I stay. And I drift. I slip through floors that won't hold me. I blow through walls that don't stop me. The whole world is grey, and full of shadows.

I tell them my story.

BOOK THREE

 

42

SIMON

Baz is already mostly dressed when I wake up.

He's standing at the windows—he's closed them, even though it's already too hot in here—and he's tying his tie in the reflection.

He has long hair for a bloke. When he plays football, it falls in his eyes and on his cheeks. But he slicks it straight back after a shower, so he always looks like a gangster first thing in the morning—or a black-and-white movie vampire, with that widow's peak of his.

I've wondered whether Baz gets away with being a vampire by looking so much like one. Like, it would be too much to call him out for it—a little too on the nose. (Baz has a long thin nose. The kind that starts too high on someone's head and practically gets in the way of their eyebrows. Sometimes when I'm looking at him, I want to reach out and yank it down half an inch. Not that that would work.) (His nose is also a little bent towards the bottom—I did that.)

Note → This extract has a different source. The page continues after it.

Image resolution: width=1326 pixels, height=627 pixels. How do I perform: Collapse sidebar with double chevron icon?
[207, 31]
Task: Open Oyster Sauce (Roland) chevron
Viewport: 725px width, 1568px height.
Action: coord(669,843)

I don't know where we stand this morning.

I mean, I promised to help him find out what happened to his mum. Are we supposed to start that right now? Or is it the sort of promise that's going to come back to haunt me years from now, just when I've forgotten about it?

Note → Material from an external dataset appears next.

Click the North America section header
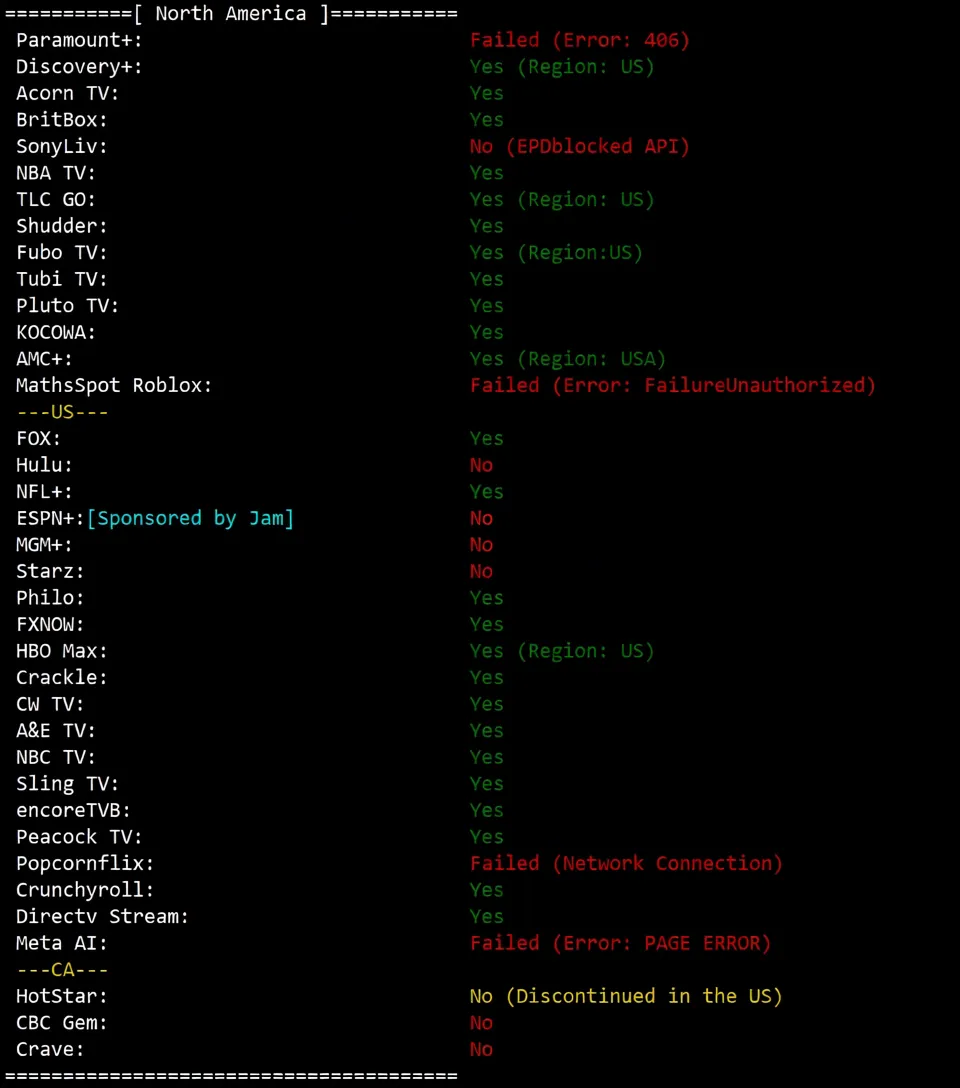This screenshot has height=1088, width=960. tap(231, 14)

And, no matter what, we're still enemies, right? He still wants to kill me?

He probably won't try to kill me until I've helped him with his mum—I guess that's a comforting thought.

Baz gives the knot in his tie one last tug, then turns to me, putting on his jacket. “You're not getting off.”

I sit up. “What?”

“You're not going to pretend that last night was a dream or that you didn't mean what you said. You're helping me avenge my mother's death.”

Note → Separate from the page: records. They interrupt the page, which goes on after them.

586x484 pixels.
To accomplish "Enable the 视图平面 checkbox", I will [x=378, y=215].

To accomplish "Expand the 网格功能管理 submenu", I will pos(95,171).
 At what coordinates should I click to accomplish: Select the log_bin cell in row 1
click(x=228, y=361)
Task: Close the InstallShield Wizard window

“Nobody said anything about
avenging.
” I throw back my blankets and stand up, shaking my hair out with both hands. (It gets matted when I sleep.) “I said that I'd help you figure out who murdered her.”

“That's helping me, Snow. Because as soon as I know, I'm killing them.”

“Well, I'm not helping with that part.”

“You already are,” Baz says, hitching his bag over his shoulder.

“What?”

“Starting now,” he says, pointing at the floor. “We're starting this now. It's our first priority.” He heads for the door.

I want to argue. “What—?”

Baz stops, huffs, then turns back to me.

“What about everything else?” I ask.

“What everything else?” he says. “Lessons? We can still go to our lessons.”

“No,” I growl. “You
know
what everything else.” I think of the last seven years of my life. Of every empty threat he's made—and every full one. “You want me to work on this with you, but … you also want to push me down the stairs.”

“Fine. I promise not to push you down the stairs until we solve this.”

“I'm serious,” I say. “I can't help you if you're setting me up all the time.”

He sneers. “Do you think this is a setup? That I brought my mother back from the dead to fuck with you?”

“No.”

“Truce,” he says.

“Truce?”

“I'm fairly certain you know what ‘truce' means, Snow. No aggression until we're through this.”

“No aggression?”

He rolls his eyes. “No
acts
of aggression.”

I grab my wand off the table that sits between our beds and walk over to him, raising it in my left hand and holding out my right. “Swear it,” I say. “With magic.”

He narrows his eyes at me. I see the tension in his chin.

“Fine,” he says, swatting my wand away. “But I'm not letting you anywhere near me with that.” He slips his own wand out of the pocket inside his jacket and holds it between us. Then he takes my hand in his—he's cold—and I pull back, out of reflex. He tightens his grip.

“Truce,” Baz says, looking in my eyes.

“Truce,” I say, sounding much less certain.

“Until we know the truth,” he adds.

I nod.

Then he taps our joined hands.
“An Englishman's word is his bond!”

I feel Baz's magic sink into my hand. Someone else's magic never feels like your own—like someone else's spit never tastes like your own. (Though I guess I can only speak for Agatha's.) Baz's magic
burns.
Like heat rub. It hangs in the muscles of my hand.

We've just taken an oath. I've never taken an oath before. Baz could still break it—he could still turn on me—but his hand would cramp up, and he'd lose his voice for a few weeks. Maybe that's part of his plan.